One you’ve configured everything, the following command will kick off the SimianArmy application:
./gradlew jettyRun
After bootstrapping itself, it should identify your auto-scaling group, pick a random instance in it, and terminate it. Your auto-scaling group will respond by spinning up a new instance.
But then what? Did your customers lose all the data on the form they just filled out, or were they sent over to another instance? Did their streaming video cut out entirely, or did quality just degrade momentarily? Did your application respond to the outage seamlessly, or was your customer impacted?
These are the issues that Chaos Monkey will show you are occurring, and you can identify where you haven’t been designing for failure.
(NOTE: When you’re all done playing around with Chaos Monkey, you’ll need to change your monkeyapp Auto Scaling Group instance counts to 0, otherwise AWS will keep those instances up, which could result in higher usage fees than you’re used to seeing.

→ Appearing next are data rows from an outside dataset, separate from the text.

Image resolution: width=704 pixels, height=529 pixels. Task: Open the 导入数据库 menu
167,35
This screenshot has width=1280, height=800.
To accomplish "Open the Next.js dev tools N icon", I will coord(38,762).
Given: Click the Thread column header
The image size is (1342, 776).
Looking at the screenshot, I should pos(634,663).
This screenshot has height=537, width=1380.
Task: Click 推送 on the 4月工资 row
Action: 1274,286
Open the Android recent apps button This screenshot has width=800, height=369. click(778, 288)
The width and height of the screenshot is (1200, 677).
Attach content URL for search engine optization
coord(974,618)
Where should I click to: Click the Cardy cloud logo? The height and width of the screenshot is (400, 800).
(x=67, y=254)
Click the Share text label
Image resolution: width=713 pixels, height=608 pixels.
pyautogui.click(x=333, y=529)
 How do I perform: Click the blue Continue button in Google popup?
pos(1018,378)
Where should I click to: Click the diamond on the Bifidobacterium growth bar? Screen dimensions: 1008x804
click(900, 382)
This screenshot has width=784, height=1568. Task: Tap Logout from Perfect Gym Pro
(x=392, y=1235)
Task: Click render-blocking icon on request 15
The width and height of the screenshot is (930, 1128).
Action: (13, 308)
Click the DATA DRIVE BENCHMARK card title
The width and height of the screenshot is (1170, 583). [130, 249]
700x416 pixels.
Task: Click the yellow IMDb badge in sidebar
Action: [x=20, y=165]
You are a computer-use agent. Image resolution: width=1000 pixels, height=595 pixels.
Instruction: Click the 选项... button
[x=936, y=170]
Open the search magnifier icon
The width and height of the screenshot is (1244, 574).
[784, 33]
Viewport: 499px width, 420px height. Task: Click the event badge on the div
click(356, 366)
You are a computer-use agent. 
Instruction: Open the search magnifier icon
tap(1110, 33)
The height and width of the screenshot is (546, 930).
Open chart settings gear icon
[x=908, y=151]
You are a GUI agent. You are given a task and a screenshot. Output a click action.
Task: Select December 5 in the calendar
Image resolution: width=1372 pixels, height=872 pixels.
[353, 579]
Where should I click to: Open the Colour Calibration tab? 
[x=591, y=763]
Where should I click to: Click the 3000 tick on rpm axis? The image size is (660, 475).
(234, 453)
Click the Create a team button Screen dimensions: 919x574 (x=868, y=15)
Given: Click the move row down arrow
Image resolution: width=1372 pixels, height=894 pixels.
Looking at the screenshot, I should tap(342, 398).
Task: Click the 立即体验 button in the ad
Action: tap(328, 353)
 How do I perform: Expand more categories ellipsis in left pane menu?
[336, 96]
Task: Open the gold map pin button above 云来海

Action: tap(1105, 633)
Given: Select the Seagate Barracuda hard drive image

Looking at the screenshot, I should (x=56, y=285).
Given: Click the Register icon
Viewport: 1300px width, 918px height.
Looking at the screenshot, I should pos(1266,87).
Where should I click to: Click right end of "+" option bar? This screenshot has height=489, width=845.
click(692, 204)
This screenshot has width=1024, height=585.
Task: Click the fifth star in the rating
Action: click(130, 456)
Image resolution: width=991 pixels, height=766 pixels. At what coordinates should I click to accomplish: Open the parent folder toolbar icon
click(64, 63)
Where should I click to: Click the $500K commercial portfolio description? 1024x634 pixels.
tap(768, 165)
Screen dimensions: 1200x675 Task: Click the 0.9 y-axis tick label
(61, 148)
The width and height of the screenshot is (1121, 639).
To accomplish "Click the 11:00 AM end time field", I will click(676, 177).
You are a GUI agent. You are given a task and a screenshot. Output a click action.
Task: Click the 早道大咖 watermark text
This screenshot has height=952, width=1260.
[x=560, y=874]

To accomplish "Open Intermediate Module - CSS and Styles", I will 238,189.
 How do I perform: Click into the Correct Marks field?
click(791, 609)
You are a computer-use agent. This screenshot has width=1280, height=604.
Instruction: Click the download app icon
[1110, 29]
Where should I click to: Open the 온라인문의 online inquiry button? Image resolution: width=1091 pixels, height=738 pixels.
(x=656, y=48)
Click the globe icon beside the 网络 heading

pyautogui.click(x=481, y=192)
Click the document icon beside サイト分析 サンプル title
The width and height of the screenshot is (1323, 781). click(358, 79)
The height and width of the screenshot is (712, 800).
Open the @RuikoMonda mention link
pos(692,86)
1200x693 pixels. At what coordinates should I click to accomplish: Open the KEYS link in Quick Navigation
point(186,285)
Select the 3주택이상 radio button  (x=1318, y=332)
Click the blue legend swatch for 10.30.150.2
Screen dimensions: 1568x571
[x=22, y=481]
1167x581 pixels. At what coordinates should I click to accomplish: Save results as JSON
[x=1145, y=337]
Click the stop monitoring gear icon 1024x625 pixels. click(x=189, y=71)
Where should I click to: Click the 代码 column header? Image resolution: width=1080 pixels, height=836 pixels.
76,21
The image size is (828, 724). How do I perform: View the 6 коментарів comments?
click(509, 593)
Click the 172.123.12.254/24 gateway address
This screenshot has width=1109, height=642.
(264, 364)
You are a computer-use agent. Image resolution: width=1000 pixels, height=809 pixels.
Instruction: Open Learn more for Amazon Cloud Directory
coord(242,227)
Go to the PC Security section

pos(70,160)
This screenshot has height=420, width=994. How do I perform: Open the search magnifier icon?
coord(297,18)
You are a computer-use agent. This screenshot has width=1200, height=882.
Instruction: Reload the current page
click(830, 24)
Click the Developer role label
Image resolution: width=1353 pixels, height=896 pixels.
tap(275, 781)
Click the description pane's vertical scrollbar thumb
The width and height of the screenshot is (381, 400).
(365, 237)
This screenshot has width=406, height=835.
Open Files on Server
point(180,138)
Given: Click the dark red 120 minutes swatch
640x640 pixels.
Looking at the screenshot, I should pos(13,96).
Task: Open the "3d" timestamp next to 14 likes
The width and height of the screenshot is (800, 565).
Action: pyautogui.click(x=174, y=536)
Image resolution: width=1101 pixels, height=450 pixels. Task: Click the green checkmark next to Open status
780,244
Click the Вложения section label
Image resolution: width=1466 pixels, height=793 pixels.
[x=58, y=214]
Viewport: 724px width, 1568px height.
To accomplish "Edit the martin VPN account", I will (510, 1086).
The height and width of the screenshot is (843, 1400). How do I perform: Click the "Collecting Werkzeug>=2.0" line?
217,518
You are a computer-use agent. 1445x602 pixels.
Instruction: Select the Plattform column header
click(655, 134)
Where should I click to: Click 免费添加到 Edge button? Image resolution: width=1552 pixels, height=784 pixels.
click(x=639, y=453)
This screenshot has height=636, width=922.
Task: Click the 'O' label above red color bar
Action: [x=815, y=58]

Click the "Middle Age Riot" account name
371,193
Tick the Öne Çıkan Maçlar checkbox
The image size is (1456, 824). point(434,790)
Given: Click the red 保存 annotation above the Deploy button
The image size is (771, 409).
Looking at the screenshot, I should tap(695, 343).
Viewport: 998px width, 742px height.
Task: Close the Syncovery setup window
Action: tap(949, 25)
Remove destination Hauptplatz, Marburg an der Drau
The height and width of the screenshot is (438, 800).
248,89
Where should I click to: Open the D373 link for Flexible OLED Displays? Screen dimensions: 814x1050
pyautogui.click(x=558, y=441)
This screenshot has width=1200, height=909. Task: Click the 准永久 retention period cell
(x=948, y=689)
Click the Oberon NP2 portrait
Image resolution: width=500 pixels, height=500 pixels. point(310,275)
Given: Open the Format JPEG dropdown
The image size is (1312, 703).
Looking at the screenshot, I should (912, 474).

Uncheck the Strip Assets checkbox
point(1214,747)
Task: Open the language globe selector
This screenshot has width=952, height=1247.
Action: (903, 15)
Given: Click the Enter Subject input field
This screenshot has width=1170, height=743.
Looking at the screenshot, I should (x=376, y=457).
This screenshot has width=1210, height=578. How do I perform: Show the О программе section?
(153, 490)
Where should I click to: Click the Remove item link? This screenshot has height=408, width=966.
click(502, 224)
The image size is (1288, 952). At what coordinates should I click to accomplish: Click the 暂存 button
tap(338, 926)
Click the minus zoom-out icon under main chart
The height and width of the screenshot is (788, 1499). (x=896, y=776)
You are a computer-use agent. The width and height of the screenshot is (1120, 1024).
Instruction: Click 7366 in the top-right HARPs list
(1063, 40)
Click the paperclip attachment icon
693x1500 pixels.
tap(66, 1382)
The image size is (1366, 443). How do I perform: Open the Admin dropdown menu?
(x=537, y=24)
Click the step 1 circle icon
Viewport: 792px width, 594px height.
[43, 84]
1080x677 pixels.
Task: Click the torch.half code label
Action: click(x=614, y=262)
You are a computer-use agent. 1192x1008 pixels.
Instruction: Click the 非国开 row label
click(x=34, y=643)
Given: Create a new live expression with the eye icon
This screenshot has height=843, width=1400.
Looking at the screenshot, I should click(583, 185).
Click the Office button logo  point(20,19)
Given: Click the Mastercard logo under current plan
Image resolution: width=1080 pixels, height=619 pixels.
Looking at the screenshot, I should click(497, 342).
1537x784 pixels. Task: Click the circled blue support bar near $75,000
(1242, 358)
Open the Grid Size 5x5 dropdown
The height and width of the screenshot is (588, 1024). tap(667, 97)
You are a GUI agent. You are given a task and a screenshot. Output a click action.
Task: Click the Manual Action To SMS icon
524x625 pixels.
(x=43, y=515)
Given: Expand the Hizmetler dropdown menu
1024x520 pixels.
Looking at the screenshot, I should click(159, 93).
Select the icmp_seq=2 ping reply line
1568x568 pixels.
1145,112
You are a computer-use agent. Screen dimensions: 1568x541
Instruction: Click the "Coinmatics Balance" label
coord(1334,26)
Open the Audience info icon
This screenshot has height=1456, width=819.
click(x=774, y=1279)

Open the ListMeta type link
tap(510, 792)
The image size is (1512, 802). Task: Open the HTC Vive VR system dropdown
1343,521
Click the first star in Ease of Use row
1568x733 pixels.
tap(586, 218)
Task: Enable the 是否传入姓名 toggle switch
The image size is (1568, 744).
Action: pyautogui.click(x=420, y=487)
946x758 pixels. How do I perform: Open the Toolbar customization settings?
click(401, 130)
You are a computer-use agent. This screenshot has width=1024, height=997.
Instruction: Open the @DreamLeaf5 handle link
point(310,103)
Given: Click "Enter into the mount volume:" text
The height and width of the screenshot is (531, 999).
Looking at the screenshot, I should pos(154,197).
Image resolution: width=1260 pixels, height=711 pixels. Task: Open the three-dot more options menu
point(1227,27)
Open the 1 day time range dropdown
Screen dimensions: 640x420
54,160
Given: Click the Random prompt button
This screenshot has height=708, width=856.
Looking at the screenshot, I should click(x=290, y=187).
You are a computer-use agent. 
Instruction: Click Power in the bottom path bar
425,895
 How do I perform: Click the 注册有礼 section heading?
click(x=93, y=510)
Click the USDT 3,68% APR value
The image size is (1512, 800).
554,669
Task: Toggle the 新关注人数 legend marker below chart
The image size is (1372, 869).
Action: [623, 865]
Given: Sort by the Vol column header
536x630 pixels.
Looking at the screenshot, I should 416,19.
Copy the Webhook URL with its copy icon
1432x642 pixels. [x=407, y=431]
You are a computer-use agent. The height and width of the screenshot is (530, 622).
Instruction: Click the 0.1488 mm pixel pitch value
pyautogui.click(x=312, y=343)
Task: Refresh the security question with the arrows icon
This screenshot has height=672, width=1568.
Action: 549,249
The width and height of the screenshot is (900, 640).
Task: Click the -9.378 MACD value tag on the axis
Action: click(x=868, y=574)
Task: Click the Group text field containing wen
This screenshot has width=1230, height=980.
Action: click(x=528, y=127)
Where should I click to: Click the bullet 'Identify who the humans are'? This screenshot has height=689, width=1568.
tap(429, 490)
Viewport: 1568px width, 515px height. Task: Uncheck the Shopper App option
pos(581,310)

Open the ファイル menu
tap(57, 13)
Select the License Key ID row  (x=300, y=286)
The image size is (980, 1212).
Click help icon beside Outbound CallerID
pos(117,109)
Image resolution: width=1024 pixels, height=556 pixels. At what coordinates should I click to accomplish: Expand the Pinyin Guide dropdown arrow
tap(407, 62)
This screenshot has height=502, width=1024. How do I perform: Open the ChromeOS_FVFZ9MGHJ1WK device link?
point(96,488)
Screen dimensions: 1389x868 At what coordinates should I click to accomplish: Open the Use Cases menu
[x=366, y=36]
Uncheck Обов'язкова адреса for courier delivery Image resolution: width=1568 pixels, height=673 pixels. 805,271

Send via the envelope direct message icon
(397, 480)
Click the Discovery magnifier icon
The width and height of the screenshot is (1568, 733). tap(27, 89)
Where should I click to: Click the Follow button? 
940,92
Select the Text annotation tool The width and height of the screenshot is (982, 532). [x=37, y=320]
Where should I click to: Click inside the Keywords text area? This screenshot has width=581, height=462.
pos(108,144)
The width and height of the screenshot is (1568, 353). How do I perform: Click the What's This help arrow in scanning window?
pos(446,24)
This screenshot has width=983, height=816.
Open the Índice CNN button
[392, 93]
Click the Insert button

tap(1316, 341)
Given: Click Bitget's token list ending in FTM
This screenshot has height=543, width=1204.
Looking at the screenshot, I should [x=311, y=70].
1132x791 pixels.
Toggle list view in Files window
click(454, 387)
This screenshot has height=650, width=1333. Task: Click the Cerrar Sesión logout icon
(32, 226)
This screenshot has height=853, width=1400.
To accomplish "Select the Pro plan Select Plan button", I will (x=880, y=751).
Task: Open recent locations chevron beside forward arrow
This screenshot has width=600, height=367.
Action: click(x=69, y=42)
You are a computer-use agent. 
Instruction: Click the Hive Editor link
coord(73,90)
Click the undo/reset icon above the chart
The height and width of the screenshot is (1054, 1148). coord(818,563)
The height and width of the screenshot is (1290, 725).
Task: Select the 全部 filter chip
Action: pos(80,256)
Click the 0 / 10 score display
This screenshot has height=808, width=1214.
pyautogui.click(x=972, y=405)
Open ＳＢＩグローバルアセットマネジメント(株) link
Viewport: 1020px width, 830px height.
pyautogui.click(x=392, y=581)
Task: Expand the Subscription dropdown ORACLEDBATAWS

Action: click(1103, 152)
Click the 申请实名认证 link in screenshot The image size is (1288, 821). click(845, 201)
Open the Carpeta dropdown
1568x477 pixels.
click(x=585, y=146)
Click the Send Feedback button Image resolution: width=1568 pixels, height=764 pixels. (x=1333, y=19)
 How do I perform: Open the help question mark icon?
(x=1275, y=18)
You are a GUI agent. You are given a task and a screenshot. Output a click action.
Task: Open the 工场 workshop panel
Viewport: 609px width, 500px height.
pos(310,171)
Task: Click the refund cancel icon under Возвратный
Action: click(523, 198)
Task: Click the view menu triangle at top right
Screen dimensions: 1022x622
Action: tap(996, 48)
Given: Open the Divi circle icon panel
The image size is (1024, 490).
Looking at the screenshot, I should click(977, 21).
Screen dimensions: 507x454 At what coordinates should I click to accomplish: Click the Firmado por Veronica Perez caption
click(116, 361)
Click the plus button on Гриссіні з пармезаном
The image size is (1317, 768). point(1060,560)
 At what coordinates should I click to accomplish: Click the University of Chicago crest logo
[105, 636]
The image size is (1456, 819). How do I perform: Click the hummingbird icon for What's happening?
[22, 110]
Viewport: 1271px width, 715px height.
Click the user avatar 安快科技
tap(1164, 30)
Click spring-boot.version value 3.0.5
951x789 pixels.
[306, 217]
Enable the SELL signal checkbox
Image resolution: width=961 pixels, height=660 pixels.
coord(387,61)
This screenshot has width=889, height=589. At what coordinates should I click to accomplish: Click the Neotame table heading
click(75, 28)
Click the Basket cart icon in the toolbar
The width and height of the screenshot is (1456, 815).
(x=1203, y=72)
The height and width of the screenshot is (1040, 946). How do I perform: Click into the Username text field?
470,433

In Asgard, select Cluster > Auto Scaling Groups > monkeyapp > Edit and set all instance counts to zero, and AWS will terminate your test instances. If you’d like to come back later and play around, you can just shut down your Chaos Monkey and Asgard instances and turn them back on when you’re ready; otherwise you can just delete the CloudFormation stacks entirely and that’ll clean up everything for you.)